Although Director Roosevelt Woods did not name who might have caused the “strangulation,” he admitted that 2015 was challenging in terms of reaching out to targeted beneficiaries “because of conspiracy against the key organizations and that no CSO can function effectively without the required funding.”
According to Mr. Woods, FIND’s annual progress report in 2015 was “unprecedented because every year, the organization implemented at least five projects, but due to budgetary shortfall like government and with the Ebola outbreak in the country, we were unable to implement even two of any of our targeted projects.”
Mr. Woods made the disclosure on Tuesday when he spoke to a cross-section of reporters at his Ashmun Street office in Monrovia.
“We are disappointed over a scheme of marginalizing and to stop a flow of fund to the CSOs, and our greatest disappointment is with the international community, which continues to hugely support government and pay blind eyes on strengthening the CSOs,” Woods declared.
According to him, Liberia’s existence is for all to enjoy lasting peace; and to arrive at that, Woods said there must be a strike in balancing the support of CSOs alongside donor funding for government, and called for the mode of advocacy to change.

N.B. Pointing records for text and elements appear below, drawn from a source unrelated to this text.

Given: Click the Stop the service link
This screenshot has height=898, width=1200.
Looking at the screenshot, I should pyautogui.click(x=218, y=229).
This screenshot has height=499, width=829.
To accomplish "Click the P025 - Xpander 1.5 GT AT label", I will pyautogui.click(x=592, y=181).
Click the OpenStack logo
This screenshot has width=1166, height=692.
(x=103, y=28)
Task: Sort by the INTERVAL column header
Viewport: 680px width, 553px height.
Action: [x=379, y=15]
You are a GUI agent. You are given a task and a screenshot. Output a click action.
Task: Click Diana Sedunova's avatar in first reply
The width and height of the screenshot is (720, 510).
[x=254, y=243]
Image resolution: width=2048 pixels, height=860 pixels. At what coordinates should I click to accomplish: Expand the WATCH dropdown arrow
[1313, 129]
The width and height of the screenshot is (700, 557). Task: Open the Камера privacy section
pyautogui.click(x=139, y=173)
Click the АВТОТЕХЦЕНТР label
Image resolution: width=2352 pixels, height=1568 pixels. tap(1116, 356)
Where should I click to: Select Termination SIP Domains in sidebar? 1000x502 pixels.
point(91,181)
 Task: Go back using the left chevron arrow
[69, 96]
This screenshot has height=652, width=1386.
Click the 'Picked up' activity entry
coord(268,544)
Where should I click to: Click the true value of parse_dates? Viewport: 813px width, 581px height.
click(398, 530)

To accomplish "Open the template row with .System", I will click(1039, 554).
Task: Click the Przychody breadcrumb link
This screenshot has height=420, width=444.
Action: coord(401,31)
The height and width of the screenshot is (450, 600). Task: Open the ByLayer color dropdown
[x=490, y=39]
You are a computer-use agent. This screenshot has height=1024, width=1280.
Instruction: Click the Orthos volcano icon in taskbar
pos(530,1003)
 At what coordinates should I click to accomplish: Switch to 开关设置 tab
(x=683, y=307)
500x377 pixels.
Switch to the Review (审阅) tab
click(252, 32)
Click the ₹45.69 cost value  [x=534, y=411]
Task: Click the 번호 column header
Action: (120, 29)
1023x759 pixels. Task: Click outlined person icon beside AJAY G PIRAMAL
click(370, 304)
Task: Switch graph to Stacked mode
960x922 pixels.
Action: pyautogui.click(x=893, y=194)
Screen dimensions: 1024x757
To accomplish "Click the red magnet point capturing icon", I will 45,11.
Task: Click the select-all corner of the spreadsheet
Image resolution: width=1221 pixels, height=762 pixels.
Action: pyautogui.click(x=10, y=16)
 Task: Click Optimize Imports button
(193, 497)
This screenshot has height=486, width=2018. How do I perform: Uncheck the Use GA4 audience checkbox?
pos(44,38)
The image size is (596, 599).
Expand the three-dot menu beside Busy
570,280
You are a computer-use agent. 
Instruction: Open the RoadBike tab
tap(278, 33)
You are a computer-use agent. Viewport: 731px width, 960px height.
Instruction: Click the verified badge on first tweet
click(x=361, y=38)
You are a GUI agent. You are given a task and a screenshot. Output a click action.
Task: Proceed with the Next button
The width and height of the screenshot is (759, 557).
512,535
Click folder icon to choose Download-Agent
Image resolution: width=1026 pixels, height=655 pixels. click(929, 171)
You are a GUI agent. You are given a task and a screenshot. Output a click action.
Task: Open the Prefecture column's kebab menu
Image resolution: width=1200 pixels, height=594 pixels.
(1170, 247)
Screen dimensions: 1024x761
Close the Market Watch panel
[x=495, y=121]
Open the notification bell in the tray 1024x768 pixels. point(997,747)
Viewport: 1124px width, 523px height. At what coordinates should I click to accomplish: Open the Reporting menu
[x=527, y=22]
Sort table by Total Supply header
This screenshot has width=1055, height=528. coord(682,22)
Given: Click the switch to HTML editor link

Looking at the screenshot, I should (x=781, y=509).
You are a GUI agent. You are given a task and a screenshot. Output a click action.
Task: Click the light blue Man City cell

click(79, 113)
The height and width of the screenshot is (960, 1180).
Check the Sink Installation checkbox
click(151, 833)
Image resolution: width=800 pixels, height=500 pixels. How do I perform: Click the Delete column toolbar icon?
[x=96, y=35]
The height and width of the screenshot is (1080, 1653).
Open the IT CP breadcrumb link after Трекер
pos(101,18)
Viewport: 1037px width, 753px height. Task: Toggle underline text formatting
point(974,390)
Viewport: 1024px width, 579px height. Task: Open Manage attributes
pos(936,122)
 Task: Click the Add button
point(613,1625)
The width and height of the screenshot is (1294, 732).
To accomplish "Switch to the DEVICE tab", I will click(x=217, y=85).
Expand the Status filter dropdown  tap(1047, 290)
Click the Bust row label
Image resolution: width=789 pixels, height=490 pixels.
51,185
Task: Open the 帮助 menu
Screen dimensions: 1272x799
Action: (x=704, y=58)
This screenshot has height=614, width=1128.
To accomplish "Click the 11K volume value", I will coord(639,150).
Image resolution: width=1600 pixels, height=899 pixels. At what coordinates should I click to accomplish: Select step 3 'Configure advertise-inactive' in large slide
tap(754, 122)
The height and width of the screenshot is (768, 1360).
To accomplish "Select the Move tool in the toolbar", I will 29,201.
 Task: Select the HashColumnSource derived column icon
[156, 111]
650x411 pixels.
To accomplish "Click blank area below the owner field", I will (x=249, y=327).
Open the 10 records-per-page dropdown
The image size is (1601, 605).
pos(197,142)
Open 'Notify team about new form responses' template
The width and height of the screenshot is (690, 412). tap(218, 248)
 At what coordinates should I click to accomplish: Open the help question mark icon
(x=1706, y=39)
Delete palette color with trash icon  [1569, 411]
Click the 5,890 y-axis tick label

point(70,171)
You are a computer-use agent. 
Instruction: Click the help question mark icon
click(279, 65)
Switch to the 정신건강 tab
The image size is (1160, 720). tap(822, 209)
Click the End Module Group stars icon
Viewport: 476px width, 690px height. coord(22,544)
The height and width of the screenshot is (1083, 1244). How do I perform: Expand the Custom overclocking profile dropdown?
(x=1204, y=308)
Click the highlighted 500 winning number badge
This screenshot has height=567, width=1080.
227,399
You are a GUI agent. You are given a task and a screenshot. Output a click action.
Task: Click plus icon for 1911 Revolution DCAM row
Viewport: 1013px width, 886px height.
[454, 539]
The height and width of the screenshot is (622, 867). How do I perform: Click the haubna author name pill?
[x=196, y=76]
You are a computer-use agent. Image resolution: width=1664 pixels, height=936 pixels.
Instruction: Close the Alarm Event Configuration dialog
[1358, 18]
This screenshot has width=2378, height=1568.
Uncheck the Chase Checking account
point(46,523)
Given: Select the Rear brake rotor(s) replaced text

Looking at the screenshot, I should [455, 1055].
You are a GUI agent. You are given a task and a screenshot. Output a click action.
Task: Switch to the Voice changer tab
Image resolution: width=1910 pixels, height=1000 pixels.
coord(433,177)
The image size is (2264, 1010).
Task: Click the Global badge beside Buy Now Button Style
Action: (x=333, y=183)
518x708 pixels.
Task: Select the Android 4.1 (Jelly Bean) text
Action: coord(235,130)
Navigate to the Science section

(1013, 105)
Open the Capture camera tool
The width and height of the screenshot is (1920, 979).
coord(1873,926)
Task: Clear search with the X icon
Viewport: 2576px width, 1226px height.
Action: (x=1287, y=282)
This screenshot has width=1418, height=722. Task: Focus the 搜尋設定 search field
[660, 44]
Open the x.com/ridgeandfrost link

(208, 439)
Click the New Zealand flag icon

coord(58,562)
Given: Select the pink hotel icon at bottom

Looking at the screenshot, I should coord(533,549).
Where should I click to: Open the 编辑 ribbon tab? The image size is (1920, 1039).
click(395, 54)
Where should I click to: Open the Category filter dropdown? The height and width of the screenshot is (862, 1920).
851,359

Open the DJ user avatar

Woods has meanwhile reported that FIND was able to continue the monitoring of prison facilities, courtrooms and police stations across the country, engaging local actors and the gender based violence division at the Ministry of Gender and the United Nations Mission in Liberia (UNMIL) human rights in providing trainings to advocates.
“Even though there have always been inconsistencies in the advocacy carried out by CSOs due to the influence from government as well as limited funding, FIND has derived a strategy of finding more time to work with the locals,” Woods disclosed.
He said if the consciousness of those in the rural areas is enlightened, it will help them hold our leaders accountable on the promotion of human rights, transparency and good governance.